While this storyline is unquestionably traditional, by introducing the question of whether there is a need for Superman, Singer and his team comically deal with modern mores. The idea that the Pulitzer Prize committee would award a point of view that disparages something so fundamentally good and (previously) American as Superman is laughable, but also all too possible. It may do so only for humor’s sake, but conservative audiences won’t be able to resist a plot that introduces the argument that Superman imposes his do-gooding on the world, with Superman coming out the victor.
Similarly, rather than sidestepping the Superman/Christ connection, Singer plays it for everything its worth. As Superman tells Lois: "You wrote that the world doesn't need a savior. But every day I hear people crying for one." Later, after Lex and his thugs beat Superman down Gesthemane-style, he rises, arms spread in a cross formation to the sun as his Kryptonian father’s voice intones over the air, “It is because of their [the human race] capacity for good that I sent them my only son.”
Clerks director Kevin Smith (who was at one point during the decade-long Superman production saga commissioned to write a screenplay) reminded the W.B.’s executives that “Superman's angst is not that he doesn't want to be Superman. If he has any, it's that he can't do it all — he can't do enough to save everyone… Batman is about angst; Superman is about hope."

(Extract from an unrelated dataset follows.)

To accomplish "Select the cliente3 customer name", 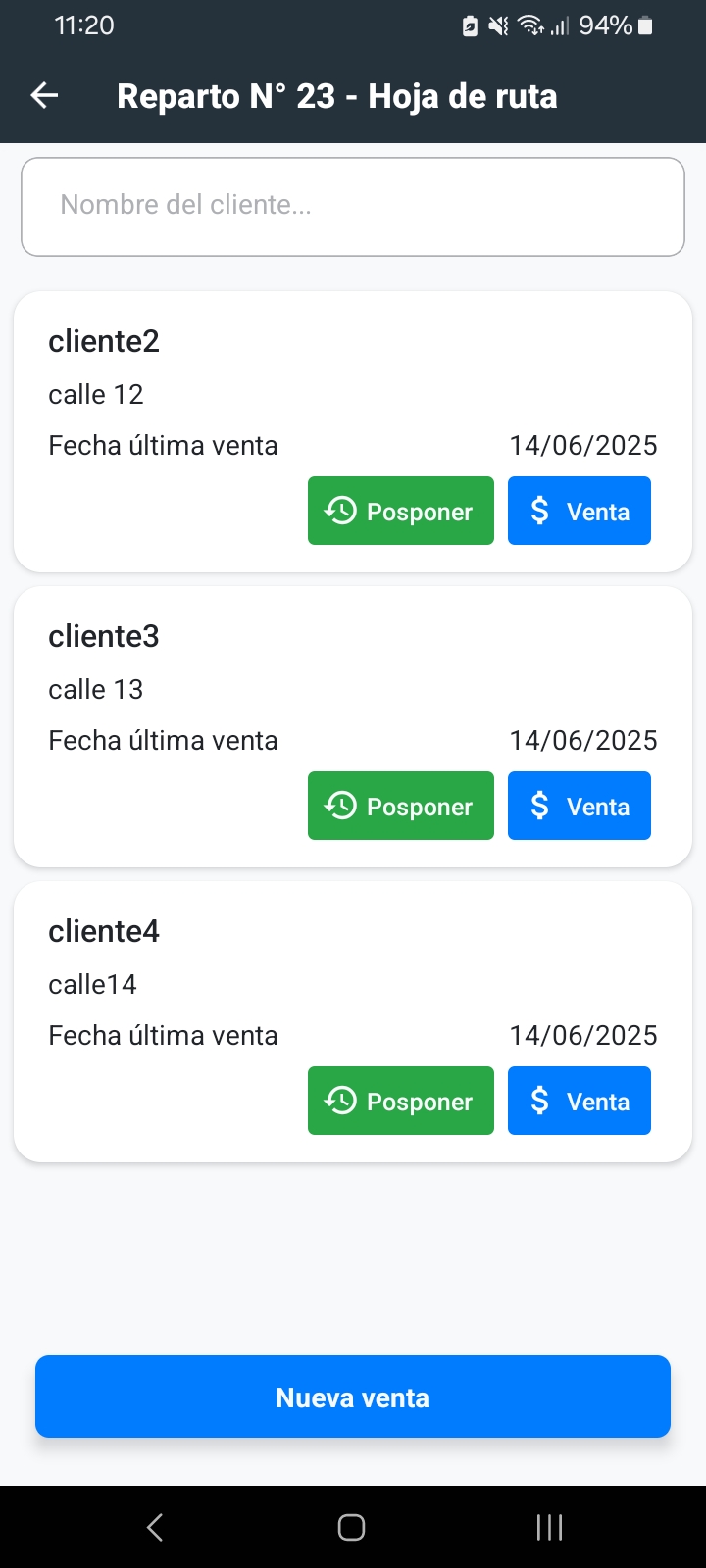I will tap(104, 636).
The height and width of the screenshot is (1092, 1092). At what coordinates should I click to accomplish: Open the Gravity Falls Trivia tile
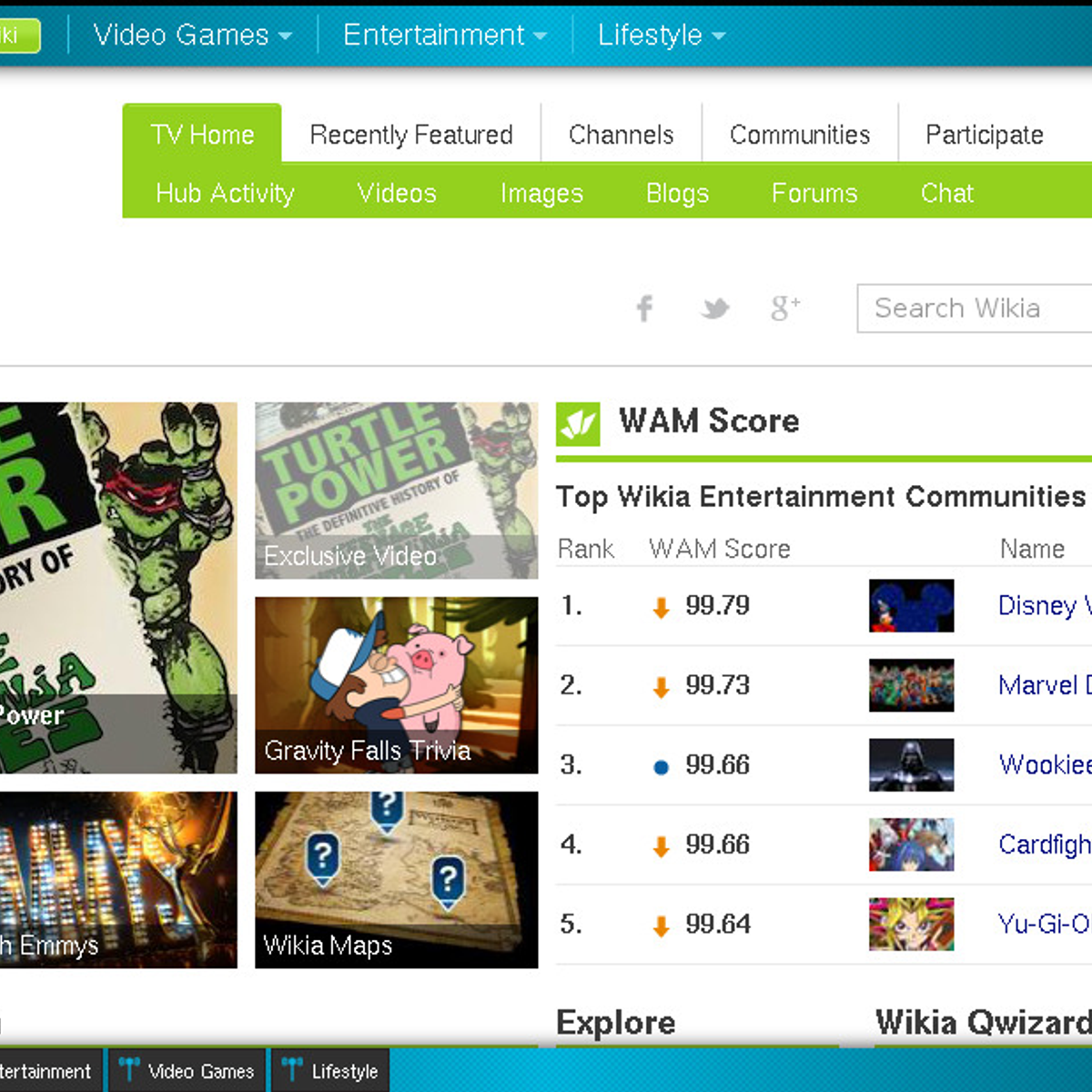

Smith got it exactly right and it looks like the studio listened. Mainstream Americans may have responded with gusto to the conflicted darkness of the Batman franchise, but that doesn’t mean they’re too sophisticated to embrace light as well. Add to this the fact that the film’s incredible action sequences and delightful cast also make it supremely entertaining, and it would take an audience of steel to resist this Superman.